Essex Honey, Blood Orange (RCA Records/Domino), 16,99 euros (CD), 29,99 euros (vinyle).

Paranormal Music Chamber JB Dunckel

Subtil. Avec Paranormal Music Chamber, Jean-Benoît Dunckel, moitié du duo mythique Air avec Nicolas Godin, revisite les mélodies délicates de son premier album solo pour piano, Paranormal Musicality (2024), réinventées cette fois pour un quintette à cordes. Il s’associe à Harry Allouche pour créer de nouveaux arrangements interprétés par cinq musiciens de l’orchestre de l’opéra national de Paris. Le disque oscille constamment entre légèreté et tension introspective, entre modernité électronique et élégance classique. Les textures aériennes et mélancoliques, signatures de JB Dunckel, dialoguent avec les cordes dans un équilibre subtil. Accessible sans être simpliste, Paranormal Music Chamber confirme la capacité de cet artiste à innover, tout en restant fidèle à l’univers feutré et contemplatif d’Air. Le minimalisme du piano débouche sur une très élégante expérience orchestrale, dans laquelle il faut se plonger sans hésiter.

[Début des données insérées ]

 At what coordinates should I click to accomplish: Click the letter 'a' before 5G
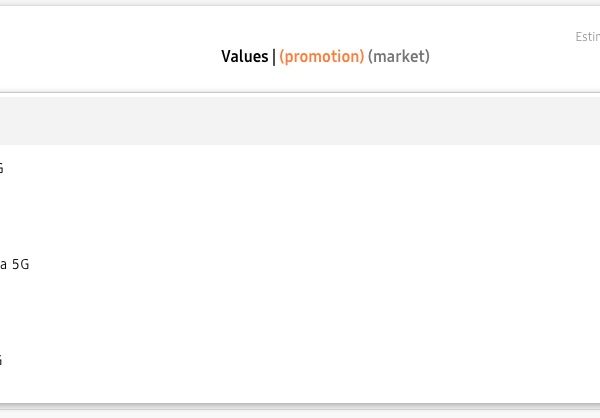click(x=3, y=265)
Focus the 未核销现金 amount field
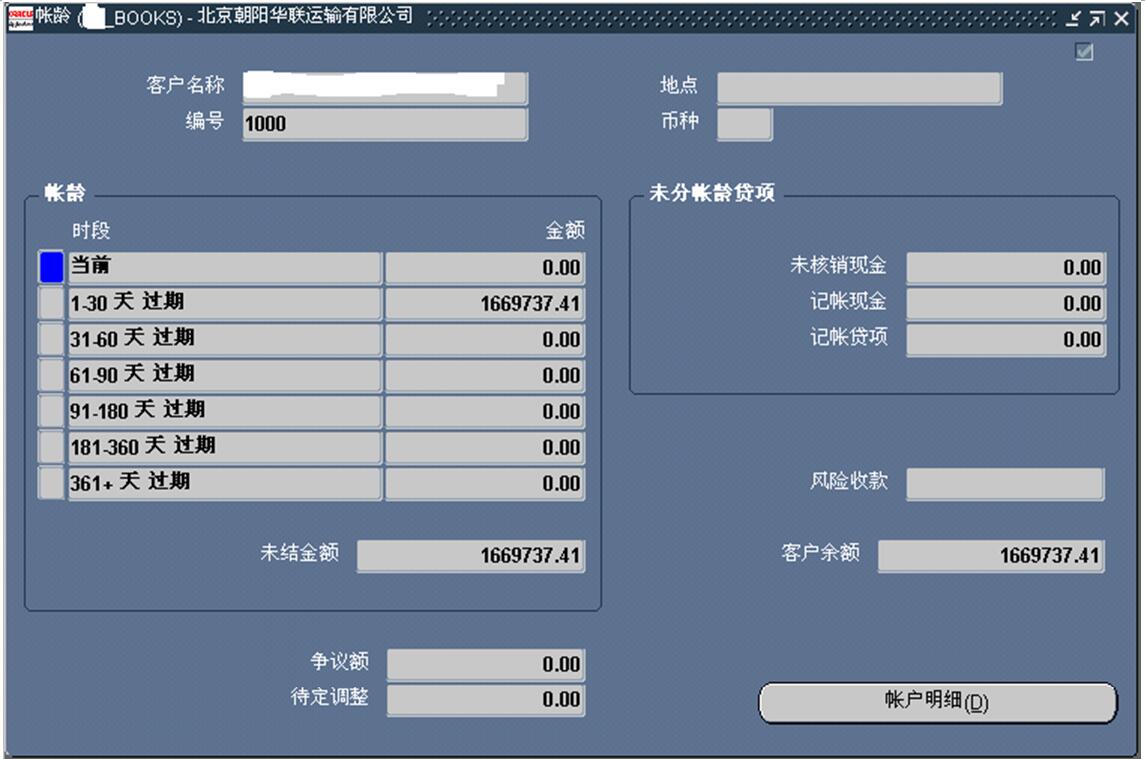The width and height of the screenshot is (1145, 763). (x=1005, y=268)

Paranormal Music Chamber, JB Dunckel (Warner Classics), 15,99 euros (CD).

When A Flower Doesn’t Grow Softcult

Indie-rock. Après quatre EP, dont le premier Year of the Rat sorti en 2021, voici le premier album studio de Softcult. Avec When A Flower Doesn’t Grow, les jumelles canadiennes Mercedes Arn-Horn et Phoenix Arn-Horn affinent leur univers shoegaze teinté de grunge et de dream pop, oscillant entre mélancolie rugueuse et mélodies cristallines. Ce duo originaire de Kitchener (Ontario) déploie des guitares saturées et des nappes atmosphériques qui cohabitent avec des lignes vocales éthérées, pour explorer des thématiques adolescentes universelles : anxiété, identité et rupture. Chaque morceau fluctue entre urgence et introspection, donnant à l’ensemble une vraie cohérence émotionnelle. Sobre mais précise, la production met en valeur la tension, entre énergie brute et fragilité des textes. When A Flower Doesn’t Grow confirme Softcult comme un acteur majeur de la scène indie-rock actuelle, capable d’allier authenticité et sophistication sonore, tout en offrant une écoute immersive, qui reste longtemps en tête.

When A Flower Doesn’t Grow, Softcult (Easy Life), 15,30 euros (CD), 37 euros (vinyle).